The fix is to read len once into a kernel-space local:

int syscall_handler(struct user_args __user *uargs)
{
    char kbuf[PAGE_SIZE];
    size_t len;

    if (get_user(len, &uargs->len))      /* single read into kernel variable */
        return -EFAULT;

    if (len > PAGE_SIZE)
        return -EINVAL;

    if (copy_from_user(kbuf, uargs->data, len))
        return -EFAULT;

    return process_buffer(kbuf, len);
}

Pattern 4 — strncpy without null termination.

/* LLM-generated: strncpy does not null-terminate when src >= n bytes */
void set_name(char *dst, const char *src)
{
    strncpy(dst, src, MAX_NAME_LEN);
    /* dst may not be null-terminated */
    use_name(dst);
}

Use strlcpy (BSD), strscpy (kernel), or manually append the null byte:

void set_name(char *dst, const char *src)
{
    strscpy(dst, src, MAX_NAME_LEN);   /* kernel: always null-terminates, returns -E2BIG on truncation */
    use_name(dst);
}

For userspace C, use strlcpy if available, or the explicit pattern:

void set_name(char *dst, const char *src)
{
    strncpy(dst, src, MAX_NAME_LEN - 1);
    dst[MAX_NAME_LEN - 1] = '\0';
    use_name(dst);
}

SAST Rules Targeting LLM-Typical Copy Bugs

These Semgrep rules can be added to an existing CI pipeline to catch the four patterns described above. They are calibrated for C kernel and systems code.

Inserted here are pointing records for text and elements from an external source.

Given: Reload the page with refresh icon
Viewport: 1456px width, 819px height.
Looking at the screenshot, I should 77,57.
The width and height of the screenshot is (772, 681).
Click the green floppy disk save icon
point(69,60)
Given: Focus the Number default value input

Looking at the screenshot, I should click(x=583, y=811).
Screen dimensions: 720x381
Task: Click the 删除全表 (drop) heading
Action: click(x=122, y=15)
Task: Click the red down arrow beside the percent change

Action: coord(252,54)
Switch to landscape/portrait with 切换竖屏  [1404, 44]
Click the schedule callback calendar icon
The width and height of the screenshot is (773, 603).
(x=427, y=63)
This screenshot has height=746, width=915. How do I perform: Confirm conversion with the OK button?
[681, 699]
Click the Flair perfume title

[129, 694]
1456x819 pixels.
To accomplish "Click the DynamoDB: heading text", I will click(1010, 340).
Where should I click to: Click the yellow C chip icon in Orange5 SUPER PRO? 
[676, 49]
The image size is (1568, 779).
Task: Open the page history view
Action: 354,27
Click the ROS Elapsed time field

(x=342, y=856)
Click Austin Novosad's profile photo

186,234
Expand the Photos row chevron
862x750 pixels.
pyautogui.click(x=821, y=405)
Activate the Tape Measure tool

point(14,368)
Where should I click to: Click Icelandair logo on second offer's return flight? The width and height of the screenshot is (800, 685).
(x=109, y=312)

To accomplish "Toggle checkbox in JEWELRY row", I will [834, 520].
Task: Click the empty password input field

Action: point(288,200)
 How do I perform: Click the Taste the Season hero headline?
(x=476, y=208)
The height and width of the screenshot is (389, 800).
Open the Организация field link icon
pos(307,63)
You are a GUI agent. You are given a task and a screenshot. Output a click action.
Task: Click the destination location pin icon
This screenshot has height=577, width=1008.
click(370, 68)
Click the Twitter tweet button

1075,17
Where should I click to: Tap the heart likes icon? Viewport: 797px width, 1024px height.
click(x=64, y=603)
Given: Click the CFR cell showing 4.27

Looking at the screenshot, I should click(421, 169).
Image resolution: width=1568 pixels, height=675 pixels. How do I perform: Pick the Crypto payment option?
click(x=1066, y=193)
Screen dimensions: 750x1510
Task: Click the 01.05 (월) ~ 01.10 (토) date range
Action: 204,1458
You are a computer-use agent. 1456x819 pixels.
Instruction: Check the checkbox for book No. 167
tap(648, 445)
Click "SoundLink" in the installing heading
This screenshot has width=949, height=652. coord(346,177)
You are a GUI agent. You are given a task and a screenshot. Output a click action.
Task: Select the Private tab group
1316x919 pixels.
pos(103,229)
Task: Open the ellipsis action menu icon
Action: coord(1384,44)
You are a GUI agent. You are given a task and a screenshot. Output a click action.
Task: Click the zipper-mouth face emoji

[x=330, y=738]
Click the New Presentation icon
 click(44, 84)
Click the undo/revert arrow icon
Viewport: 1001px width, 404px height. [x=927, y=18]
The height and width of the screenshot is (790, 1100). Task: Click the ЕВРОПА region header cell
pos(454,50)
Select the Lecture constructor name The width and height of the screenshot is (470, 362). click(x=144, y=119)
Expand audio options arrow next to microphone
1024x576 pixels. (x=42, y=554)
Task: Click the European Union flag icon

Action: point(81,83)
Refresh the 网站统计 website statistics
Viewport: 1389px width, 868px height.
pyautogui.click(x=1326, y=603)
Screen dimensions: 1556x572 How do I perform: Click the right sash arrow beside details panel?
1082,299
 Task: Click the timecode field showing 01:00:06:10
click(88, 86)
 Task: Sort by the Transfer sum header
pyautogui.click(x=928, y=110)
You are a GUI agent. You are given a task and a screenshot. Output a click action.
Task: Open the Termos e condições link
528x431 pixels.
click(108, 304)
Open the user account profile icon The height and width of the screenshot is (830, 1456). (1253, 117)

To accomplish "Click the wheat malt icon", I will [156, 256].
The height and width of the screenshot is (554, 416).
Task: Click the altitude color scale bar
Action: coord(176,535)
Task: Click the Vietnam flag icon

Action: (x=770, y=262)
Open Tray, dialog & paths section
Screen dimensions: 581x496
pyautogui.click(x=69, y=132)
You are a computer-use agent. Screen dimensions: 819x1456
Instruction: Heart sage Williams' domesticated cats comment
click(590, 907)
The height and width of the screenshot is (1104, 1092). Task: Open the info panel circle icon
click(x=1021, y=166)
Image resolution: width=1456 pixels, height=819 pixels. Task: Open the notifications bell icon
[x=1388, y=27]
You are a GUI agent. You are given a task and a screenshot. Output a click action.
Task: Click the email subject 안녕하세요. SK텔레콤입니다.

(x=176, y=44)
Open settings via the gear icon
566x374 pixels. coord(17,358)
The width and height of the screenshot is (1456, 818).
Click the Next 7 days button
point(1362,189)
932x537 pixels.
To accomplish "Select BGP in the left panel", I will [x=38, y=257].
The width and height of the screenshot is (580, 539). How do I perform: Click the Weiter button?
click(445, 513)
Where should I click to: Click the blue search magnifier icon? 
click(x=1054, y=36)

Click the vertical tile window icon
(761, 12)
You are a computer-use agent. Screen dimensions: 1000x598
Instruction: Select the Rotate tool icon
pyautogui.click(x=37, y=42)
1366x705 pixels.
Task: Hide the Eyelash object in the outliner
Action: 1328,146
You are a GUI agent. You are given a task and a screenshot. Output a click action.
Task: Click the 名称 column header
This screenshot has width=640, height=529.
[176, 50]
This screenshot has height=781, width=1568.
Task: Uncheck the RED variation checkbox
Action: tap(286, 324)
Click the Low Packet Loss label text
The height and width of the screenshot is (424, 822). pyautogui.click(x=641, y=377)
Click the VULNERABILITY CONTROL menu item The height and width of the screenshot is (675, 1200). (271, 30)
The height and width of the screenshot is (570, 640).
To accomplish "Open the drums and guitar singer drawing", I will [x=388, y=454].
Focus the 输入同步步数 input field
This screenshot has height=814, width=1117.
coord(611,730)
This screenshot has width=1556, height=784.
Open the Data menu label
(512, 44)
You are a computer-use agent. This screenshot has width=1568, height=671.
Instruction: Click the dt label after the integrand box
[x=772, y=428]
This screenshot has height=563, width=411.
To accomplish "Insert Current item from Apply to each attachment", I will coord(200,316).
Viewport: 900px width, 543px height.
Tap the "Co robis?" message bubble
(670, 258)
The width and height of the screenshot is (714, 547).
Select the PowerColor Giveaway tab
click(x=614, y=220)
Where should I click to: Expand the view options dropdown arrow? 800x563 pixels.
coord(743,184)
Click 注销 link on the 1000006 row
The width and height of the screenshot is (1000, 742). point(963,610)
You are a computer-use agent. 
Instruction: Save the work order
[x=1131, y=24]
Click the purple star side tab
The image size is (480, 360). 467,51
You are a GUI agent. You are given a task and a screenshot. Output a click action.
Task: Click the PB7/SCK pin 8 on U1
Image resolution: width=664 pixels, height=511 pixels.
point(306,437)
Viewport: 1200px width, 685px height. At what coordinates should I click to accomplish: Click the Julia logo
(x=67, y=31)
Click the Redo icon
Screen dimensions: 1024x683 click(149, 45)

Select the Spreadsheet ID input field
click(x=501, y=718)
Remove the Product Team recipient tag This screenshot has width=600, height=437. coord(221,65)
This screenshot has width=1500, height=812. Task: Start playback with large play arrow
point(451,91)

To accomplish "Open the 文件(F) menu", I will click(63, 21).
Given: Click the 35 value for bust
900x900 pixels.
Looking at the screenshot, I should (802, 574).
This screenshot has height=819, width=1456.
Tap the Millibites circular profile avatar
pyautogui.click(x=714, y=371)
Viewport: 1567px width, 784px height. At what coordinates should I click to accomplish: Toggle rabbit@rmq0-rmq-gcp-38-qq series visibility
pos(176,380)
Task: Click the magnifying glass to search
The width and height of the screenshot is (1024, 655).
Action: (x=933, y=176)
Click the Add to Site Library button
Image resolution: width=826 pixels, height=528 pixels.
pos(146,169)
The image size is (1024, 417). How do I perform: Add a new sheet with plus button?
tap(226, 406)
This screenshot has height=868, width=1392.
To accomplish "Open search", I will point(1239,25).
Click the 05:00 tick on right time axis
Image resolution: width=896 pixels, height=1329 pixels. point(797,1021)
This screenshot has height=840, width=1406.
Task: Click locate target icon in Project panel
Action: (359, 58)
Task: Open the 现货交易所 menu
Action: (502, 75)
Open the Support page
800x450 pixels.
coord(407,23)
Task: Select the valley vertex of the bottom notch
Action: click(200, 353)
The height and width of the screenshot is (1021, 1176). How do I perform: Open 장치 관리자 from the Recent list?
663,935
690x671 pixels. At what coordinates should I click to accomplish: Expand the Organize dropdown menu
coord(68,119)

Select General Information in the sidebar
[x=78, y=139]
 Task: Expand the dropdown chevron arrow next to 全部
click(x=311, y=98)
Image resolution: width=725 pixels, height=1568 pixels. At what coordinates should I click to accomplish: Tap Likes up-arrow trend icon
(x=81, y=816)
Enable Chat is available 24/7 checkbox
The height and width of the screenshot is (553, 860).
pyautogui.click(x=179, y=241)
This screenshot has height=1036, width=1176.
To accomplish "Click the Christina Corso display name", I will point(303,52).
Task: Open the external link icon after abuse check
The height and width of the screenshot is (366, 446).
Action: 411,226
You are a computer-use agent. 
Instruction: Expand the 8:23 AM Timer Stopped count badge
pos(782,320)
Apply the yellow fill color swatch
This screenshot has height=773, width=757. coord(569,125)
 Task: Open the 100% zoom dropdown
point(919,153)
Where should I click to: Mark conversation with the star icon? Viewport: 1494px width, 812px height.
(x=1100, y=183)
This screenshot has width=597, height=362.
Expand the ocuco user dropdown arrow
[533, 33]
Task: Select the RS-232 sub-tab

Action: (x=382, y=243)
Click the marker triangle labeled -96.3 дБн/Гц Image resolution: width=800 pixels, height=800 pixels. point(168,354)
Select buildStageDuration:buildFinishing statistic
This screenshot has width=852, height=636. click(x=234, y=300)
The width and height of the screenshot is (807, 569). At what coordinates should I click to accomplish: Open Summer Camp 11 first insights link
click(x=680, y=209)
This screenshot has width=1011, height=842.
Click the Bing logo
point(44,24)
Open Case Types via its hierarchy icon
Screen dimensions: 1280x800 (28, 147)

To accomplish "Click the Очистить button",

Rule 1 — copy_from_user with unchecked return value.

rules:
  - id: unchecked-copy-from-user
    languages: [c]
    message: >
      copy_from_user return value is not checked. A non-zero return indicates
      a partial or failed copy; using the destination buffer afterwards risks
      operating on uninitialised or attacker-influenced data.
    severity: ERROR
    pattern: |
      copy_from_user($DST, $SRC, $LEN);
    pattern-not: |
      if (copy_from_user($DST, $SRC, $LEN)) { ... }
    pattern-not: |
      $RET = copy_from_user($DST, $SRC, $LEN);
    metadata:
      cwe: CWE-252
      references:
        - https://www.kernel.org/doc/html/latest/kernel-hacking/hacking.html

Rule 2 — memcpy size derived from a user-supplied struct field.

rules:
  - id: memcpy-user-controlled-size
    languages: [c]
    message: >
      memcpy size argument is derived from a user-supplied struct field without
      an intervening bounds check. Verify that the size is bounded before use.
    severity: WARNING
    patterns:
      - pattern: |
          copy_from_user(&$STRUCT, $UPTR, sizeof($STRUCT));
          ...
          memcpy($DST, ..., $STRUCT.$LEN_FIELD);
      - pattern: |
          memcpy($DST, $SRC, $REQ->$LEN_FIELD);
    metadata:
      cwe: CWE-120

Rule 3 — Double-fetch TOCTOU: field read from __user pointer inside a conditional, then again in copy_from_user size.

rules:
  - id: double-fetch-toctou
    languages: [c]
    message: >
      Potential double-fetch: a field from a __user pointer is read once to
      validate and again as an argument to a copy function. An attacker can
      change the value between the two reads. Read the value into a kernel-local
      variable once and use the local for both validation and the copy.
    severity: ERROR
    patterns:
      - pattern: |
          if ($UPTR->$LEN > ...) { ... }
          ...
          copy_from_user($DST, $UPTR->$DATA, $UPTR->$LEN);
    metadata:
      cwe: CWE-367

CodeQL query — Dataflow from user input to memcpy size argument.

/**
 * @name memcpy size argument reachable from user-controlled source
 * @description Finds memcpy calls where the size argument can be reached
 *              by data flow from a source tagged as user-controlled input.
 * @kind path-problem
 * @id cpp/memcpy-user-controlled-size
 * @severity error
 */

import cpp
import semmle.code.cpp.dataflow.TaintTracking
import DataFlow::PathGraph

class UserControlledSource extends DataFlow::Node {
  UserControlledSource() {
    exists(FunctionCall fc |
      fc.getTarget().getName() in [
        "copy_from_user", "get_user", "recv", "recvfrom", "read"
      ] and
      this.asExpr() = fc.getArgument(0)
    )
  }
}

class MemcpySizeSink extends DataFlow::Node {
  MemcpySizeSink() {
    exists(FunctionCall fc |
      fc.getTarget().getName() = "memcpy" and
      this.asExpr() = fc.getArgument(2)
    )
  }
}

class UserToMemcpyConfig extends TaintTracking::Configuration {
  UserToMemcpyConfig() { this = "UserToMemcpyConfig" }
  override predicate isSource(DataFlow::Node n) { n instanceof UserControlledSource }
  override predicate isSink(DataFlow::Node n) { n instanceof MemcpySizeSink }
}

from UserToMemcpyConfig cfg, DataFlow::PathNode src, DataFlow::PathNode sink
where cfg.hasFlowPath(src, sink)
select sink.getNode(), src, sink,
  "memcpy size is reachable from user-controlled data at $@.", src.getNode(), "this source"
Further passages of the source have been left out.